/ 22 September 2004

The whoring of editorial space

Time for a rant. The whoring of editorial space that masquerades as motoring journalism is the subject. Although the sentiment will sound naïve in the extreme, maybe what we have here is an opportunity to lend some real world meaning to the collective hand-wringing at media’s recent humiliations.

According to Nielsen Media Research, motor manufacturers were responsible for R440-million of the industry’s total R11,7-billion spend last year. That’s a big whack. It’s a figure that sheds light on why so many media owners are all too happy to have their journalists sucking up to car companies. But it’s when one looks at the exceptions that the rule starts to make less sense.

As Helen Ueckermann reported in this magazine some months back (April 2004 issue), Rapport is one such exception. The paper’s motoring editor Egmont Sippel wrote the truth about a certain sedan’s fuel starvation problem, which prompted the manufacturer to hit back with the cunning and subtle “no-more-advertising-for-you” approach. Rapport editor Tim du Plessis simply told the manufacturer to get stuffed. And the evidence suggests that Sunday Times stands by its right to cover the ugly truth too. Nobody can accuse David Bullard, who’s on the topic again in his column this month, of prostrating himself before the motoring industry’s money men.

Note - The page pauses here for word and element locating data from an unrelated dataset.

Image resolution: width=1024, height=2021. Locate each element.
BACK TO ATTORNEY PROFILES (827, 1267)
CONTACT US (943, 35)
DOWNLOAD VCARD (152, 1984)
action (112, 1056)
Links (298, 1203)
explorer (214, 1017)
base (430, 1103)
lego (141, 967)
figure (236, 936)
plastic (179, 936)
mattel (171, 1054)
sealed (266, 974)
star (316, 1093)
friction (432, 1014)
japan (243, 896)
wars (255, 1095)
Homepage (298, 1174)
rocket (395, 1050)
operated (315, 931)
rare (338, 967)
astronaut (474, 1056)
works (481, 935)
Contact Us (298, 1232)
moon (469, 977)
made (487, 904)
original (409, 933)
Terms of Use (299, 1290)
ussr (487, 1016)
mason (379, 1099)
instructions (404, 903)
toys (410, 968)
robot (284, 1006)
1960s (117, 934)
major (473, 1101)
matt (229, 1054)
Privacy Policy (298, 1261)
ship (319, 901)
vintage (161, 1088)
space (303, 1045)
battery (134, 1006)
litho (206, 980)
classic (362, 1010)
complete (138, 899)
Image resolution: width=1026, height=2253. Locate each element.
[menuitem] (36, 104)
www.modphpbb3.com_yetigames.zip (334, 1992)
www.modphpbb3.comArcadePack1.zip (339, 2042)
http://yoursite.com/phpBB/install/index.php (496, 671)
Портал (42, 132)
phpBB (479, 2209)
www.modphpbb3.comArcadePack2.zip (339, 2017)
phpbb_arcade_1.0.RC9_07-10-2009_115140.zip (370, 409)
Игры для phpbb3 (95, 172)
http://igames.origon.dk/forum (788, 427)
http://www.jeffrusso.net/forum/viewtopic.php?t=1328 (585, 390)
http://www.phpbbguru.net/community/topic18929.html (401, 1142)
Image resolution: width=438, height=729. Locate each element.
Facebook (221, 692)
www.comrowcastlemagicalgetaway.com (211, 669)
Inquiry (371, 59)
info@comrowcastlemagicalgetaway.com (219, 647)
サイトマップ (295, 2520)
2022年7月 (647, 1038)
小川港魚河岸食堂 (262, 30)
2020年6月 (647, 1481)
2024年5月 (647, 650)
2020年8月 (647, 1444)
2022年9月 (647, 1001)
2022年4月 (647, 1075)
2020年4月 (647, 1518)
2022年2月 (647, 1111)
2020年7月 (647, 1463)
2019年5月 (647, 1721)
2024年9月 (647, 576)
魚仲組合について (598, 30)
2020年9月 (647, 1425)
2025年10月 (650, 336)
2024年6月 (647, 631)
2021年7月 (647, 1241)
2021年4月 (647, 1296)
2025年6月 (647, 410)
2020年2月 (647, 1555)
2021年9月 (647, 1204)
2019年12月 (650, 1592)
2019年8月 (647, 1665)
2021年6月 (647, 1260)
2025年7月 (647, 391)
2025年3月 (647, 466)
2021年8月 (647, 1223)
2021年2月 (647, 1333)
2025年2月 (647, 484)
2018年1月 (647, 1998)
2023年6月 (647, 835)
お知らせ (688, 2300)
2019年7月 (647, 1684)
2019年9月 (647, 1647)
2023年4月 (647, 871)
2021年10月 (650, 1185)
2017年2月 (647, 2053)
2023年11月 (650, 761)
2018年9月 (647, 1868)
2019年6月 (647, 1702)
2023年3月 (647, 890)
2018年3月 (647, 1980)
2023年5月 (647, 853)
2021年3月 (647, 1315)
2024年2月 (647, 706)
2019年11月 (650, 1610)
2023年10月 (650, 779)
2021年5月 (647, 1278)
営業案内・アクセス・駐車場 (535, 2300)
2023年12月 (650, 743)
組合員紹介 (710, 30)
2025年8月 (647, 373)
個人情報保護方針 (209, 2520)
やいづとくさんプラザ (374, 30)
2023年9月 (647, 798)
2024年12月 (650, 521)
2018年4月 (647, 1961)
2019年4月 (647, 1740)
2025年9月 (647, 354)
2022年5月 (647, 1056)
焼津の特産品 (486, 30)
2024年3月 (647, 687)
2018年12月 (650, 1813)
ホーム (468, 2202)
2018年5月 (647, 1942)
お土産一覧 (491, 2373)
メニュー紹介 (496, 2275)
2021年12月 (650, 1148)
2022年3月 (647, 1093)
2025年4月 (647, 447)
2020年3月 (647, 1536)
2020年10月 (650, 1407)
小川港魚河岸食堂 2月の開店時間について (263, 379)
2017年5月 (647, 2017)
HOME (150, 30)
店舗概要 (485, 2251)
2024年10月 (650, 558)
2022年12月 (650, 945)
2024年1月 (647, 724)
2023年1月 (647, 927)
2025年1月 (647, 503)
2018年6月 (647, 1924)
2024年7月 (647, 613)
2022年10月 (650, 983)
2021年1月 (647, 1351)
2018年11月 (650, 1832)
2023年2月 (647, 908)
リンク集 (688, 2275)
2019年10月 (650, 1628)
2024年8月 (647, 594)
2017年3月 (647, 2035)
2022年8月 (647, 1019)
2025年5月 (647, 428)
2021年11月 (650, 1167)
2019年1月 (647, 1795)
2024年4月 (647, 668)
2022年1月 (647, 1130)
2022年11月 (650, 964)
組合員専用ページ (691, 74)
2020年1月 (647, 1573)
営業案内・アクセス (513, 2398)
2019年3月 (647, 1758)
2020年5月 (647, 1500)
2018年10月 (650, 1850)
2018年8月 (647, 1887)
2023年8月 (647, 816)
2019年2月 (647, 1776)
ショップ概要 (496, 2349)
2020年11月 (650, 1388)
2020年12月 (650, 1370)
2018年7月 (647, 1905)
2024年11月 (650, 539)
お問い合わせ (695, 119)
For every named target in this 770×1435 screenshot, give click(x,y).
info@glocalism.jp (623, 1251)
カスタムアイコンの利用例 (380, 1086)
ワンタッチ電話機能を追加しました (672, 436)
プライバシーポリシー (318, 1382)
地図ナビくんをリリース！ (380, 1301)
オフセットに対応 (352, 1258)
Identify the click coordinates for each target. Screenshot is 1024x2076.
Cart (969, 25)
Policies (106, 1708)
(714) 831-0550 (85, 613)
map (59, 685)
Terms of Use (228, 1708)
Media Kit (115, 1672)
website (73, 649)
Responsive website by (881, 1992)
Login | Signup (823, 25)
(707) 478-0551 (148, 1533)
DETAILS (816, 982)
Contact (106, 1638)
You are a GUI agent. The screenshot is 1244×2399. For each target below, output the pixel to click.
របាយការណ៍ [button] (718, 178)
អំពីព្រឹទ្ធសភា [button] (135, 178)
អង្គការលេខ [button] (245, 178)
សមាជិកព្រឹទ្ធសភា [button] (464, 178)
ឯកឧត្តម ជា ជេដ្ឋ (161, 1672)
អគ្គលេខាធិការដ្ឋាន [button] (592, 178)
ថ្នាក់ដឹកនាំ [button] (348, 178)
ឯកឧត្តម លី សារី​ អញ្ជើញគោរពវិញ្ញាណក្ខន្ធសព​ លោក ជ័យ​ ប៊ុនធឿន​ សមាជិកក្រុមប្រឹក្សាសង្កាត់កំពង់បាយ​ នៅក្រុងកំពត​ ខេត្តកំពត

Sunday Times and Rapport are the two biggest newspapers in the country. Our feature on weekly newspapers shows that between them these titles account for around 830,000 of the sector’s audited copy sales. To the cynic, the fact that they generate a combined R470-million a year in adspend (AIS/Adex: 2003) probably explains why they can afford to take the moral high ground on certain issues. But maybe the more pertinent observation is that they’re in this position precisely because they don’t kow-tow. Could it be that so many people buy these newspapers because so many people trust these newspapers?

Here’s the naïve part. In the long run, advertisers need the reach of respectable media more than respectable media needs the spend of advertisers. The assumption that the audience aren’t dupes – that they know when they’re being sold down the river – is implicit in Sanef’s view that local media has to salvage its credibility in the eyes of a disillusioned public. So taking on (outing?) “journalists-for-hire” may just be one way to rebuild media’s integrity. The advertisers would have no option but to play nice because, if they’re any good, they’ll eventually want to be where the consumers are.

Ey, but it’s lekker to dream—

PS. – We’d like to draw your attention to Global Effect, where Sean Jacobs takes over from Tim Spira as a suitably acerbic “Global Effect” columnist. Sean has worked as a senior political researcher and analyst at Idasa (1997-2001) and recently completed his PhD in Politics at the University of London, with a dissertation focusing on the relation of democracy, power and mass media in post-apartheid South Africa. He now lives in Brooklyn, New York, where he is a fellow of New York University’s International Center for Advanced Studies.